Exercise prompt: Beneath this instruction is a block of data; output from it exactly the lines that run from the one containing "Task: Open the green" through the one containing "Toggle Custom Intake off", inclusive.

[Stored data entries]
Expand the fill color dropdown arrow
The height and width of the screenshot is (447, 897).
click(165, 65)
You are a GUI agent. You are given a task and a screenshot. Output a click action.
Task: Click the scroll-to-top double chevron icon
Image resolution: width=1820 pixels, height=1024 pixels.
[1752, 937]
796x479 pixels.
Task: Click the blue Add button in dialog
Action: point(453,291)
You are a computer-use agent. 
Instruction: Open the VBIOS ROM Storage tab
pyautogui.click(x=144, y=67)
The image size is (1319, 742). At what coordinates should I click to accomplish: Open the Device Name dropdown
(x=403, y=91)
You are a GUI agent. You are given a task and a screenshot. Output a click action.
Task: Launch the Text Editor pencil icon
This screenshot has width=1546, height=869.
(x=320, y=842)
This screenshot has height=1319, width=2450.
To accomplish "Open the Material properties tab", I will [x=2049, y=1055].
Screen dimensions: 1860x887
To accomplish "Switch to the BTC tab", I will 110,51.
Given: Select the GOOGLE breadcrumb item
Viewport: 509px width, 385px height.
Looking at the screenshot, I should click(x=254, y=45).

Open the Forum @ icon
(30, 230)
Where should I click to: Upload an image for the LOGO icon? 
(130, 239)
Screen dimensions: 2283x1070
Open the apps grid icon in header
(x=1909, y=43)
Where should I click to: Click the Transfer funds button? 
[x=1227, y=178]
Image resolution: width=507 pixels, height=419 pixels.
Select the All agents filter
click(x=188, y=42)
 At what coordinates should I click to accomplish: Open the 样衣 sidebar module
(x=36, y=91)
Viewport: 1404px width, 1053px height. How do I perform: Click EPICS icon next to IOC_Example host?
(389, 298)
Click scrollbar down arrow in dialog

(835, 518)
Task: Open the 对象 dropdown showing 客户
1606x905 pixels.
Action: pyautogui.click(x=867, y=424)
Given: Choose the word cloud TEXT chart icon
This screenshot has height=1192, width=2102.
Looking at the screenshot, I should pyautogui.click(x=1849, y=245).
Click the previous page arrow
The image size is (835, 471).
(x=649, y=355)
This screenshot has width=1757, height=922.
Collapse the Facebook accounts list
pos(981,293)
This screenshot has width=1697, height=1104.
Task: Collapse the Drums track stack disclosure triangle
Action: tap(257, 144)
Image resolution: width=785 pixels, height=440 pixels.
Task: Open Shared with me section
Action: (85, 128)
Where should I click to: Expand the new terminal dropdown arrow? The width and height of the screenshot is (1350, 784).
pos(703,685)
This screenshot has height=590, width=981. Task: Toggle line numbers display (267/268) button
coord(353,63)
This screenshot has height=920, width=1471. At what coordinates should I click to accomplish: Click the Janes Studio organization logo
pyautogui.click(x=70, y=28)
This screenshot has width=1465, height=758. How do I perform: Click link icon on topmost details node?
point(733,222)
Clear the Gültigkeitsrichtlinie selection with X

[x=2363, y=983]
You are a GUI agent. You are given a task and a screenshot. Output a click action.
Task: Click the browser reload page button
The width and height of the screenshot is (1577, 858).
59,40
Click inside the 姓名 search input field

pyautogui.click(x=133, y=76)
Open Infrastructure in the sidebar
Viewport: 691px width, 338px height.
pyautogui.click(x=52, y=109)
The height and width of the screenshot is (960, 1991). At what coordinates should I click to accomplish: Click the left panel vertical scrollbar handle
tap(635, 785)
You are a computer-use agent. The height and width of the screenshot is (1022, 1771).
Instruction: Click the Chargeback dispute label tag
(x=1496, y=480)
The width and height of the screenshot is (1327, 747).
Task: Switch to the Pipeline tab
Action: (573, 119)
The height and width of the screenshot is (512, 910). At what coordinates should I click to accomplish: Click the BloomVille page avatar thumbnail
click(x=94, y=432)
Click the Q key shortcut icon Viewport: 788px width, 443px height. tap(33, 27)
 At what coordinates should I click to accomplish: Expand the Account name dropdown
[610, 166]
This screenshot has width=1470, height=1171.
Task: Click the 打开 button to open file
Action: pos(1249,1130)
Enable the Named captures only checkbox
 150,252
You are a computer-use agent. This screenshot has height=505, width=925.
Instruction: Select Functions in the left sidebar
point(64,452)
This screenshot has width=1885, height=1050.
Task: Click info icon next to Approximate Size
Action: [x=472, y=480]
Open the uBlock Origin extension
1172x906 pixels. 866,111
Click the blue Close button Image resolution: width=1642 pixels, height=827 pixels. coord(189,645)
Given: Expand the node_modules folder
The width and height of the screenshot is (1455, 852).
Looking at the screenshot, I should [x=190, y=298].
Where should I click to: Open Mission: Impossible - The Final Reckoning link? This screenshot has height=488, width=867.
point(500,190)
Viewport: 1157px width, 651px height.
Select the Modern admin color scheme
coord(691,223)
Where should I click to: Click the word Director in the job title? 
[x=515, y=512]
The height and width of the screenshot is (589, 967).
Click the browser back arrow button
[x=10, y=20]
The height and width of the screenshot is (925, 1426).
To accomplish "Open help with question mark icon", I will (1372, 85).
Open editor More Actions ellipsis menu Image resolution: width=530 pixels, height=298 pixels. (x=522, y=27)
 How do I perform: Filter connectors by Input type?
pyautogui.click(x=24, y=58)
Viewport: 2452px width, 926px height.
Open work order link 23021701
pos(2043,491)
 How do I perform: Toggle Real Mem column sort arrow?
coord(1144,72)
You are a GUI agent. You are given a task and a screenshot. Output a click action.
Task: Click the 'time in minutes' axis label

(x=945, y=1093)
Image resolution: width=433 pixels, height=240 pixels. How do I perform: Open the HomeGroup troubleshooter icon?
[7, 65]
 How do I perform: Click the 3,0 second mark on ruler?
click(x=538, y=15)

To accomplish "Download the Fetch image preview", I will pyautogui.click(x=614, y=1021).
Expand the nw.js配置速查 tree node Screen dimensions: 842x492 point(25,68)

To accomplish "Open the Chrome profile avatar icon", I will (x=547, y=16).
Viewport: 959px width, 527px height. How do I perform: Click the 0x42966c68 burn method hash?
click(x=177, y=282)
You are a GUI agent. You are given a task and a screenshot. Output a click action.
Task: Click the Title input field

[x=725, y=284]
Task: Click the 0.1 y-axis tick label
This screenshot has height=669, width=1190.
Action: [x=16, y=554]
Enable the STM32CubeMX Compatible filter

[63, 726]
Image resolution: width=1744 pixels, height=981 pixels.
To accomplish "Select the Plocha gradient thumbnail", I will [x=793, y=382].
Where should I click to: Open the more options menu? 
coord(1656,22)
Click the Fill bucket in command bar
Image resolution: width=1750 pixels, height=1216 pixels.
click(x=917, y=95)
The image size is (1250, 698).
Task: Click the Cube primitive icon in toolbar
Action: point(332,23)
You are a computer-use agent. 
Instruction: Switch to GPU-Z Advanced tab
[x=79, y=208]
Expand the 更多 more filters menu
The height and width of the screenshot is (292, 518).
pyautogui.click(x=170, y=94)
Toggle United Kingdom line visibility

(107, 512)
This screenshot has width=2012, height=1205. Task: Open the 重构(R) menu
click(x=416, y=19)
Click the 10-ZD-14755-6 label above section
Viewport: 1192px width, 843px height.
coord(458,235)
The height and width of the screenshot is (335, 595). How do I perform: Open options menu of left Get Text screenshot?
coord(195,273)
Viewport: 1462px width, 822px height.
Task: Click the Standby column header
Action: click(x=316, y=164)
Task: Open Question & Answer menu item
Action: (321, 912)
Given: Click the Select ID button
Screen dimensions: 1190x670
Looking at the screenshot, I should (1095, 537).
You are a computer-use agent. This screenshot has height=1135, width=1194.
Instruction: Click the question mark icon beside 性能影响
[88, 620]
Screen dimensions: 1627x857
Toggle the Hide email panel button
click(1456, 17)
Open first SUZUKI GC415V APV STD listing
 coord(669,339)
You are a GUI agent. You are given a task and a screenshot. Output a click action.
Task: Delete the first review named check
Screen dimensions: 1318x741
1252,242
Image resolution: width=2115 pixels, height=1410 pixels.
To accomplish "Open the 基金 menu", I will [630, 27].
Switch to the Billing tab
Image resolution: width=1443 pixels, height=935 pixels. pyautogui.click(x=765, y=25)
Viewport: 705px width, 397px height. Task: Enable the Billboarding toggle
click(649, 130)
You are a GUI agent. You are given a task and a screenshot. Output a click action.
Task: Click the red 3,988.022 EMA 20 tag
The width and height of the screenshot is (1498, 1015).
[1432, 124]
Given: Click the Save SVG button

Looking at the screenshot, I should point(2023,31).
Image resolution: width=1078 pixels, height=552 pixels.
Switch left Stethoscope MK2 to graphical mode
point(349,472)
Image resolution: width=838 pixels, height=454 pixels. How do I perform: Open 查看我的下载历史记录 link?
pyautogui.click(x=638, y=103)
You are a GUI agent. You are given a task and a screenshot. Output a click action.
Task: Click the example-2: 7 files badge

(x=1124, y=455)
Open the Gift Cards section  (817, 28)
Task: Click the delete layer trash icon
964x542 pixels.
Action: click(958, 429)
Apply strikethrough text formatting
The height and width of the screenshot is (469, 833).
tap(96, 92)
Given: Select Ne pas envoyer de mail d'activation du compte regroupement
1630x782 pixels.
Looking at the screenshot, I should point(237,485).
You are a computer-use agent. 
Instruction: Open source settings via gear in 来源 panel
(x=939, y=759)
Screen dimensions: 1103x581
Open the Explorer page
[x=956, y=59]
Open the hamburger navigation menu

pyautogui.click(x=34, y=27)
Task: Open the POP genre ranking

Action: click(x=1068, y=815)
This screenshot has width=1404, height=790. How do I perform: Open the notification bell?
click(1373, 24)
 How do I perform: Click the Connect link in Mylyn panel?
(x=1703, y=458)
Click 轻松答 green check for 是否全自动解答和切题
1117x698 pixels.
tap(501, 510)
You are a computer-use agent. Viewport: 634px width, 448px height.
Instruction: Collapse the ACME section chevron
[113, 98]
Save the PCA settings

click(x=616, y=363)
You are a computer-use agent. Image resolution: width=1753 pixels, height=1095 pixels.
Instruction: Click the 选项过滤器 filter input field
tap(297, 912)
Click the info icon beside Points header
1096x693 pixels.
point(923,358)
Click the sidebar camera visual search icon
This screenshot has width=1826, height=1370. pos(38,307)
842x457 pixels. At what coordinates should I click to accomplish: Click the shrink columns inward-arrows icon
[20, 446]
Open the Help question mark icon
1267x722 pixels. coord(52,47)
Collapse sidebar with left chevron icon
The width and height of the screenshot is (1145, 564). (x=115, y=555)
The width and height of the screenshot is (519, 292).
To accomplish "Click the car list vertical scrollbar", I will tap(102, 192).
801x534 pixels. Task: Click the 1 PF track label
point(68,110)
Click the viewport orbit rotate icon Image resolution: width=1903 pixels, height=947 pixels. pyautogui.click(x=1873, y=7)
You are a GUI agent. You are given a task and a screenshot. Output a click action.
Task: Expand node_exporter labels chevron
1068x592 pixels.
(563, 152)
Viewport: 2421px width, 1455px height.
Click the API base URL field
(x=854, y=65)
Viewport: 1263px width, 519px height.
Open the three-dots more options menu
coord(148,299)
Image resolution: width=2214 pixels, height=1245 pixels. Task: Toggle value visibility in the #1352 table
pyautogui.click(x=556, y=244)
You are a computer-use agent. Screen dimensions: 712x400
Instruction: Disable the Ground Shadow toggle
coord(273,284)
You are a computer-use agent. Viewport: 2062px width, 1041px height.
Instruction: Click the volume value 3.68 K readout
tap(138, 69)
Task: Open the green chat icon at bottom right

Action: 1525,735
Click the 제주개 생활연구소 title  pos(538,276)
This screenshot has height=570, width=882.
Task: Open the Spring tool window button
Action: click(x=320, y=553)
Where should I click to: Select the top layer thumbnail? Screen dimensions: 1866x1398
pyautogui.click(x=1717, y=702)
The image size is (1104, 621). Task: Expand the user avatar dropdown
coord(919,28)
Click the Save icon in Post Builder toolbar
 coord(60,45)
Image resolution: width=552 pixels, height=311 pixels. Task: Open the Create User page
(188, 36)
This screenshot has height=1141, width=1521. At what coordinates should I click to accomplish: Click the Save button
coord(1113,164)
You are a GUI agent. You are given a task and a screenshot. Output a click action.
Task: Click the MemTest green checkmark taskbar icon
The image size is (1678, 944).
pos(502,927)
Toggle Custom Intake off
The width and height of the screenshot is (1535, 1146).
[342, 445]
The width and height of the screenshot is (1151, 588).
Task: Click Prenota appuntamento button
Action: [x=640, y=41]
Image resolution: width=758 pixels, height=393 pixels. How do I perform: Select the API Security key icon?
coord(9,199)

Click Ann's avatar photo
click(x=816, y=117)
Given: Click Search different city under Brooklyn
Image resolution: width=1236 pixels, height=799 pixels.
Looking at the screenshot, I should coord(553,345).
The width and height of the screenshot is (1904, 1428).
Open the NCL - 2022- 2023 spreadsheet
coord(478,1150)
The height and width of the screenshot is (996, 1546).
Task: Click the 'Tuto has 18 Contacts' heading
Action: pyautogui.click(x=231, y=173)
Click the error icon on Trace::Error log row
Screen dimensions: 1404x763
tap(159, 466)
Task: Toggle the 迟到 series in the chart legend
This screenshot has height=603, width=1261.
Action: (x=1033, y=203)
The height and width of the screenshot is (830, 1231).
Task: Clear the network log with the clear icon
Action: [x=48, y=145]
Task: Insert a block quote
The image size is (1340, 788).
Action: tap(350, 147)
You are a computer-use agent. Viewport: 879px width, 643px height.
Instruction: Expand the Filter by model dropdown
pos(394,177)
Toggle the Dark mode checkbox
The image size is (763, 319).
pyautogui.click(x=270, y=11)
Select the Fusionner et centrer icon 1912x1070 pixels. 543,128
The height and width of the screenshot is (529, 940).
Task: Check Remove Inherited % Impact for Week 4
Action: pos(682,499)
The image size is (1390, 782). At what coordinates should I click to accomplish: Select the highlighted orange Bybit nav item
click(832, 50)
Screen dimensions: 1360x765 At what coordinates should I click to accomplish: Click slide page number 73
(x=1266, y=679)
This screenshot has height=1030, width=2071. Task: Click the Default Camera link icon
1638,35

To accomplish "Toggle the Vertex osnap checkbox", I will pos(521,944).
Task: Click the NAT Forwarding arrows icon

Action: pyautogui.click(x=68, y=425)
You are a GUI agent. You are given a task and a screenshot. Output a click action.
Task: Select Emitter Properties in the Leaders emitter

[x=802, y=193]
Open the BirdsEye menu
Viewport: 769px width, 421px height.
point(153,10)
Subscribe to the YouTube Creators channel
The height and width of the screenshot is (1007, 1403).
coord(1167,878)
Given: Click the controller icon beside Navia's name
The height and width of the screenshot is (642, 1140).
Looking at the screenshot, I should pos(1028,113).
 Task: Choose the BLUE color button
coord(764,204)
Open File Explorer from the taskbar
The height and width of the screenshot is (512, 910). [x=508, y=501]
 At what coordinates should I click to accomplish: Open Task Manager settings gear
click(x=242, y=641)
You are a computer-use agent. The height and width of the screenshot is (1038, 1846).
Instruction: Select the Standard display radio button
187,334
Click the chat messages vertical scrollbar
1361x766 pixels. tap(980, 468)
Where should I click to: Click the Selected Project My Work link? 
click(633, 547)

Written answer:
Task: Open the green chat icon at bottom right

Action: 1525,735
Click the 제주개 생활연구소 title  pos(538,276)
This screenshot has height=570, width=882.
Task: Open the Spring tool window button
Action: click(x=320, y=553)
Where should I click to: Select the top layer thumbnail? Screen dimensions: 1866x1398
pyautogui.click(x=1717, y=702)
The image size is (1104, 621). Task: Expand the user avatar dropdown
coord(919,28)
Click the Save icon in Post Builder toolbar
 coord(60,45)
Image resolution: width=552 pixels, height=311 pixels. Task: Open the Create User page
(188, 36)
This screenshot has height=1141, width=1521. At what coordinates should I click to accomplish: Click the Save button
coord(1113,164)
You are a GUI agent. You are given a task and a screenshot. Output a click action.
Task: Click the MemTest green checkmark taskbar icon
The image size is (1678, 944).
pos(502,927)
Toggle Custom Intake off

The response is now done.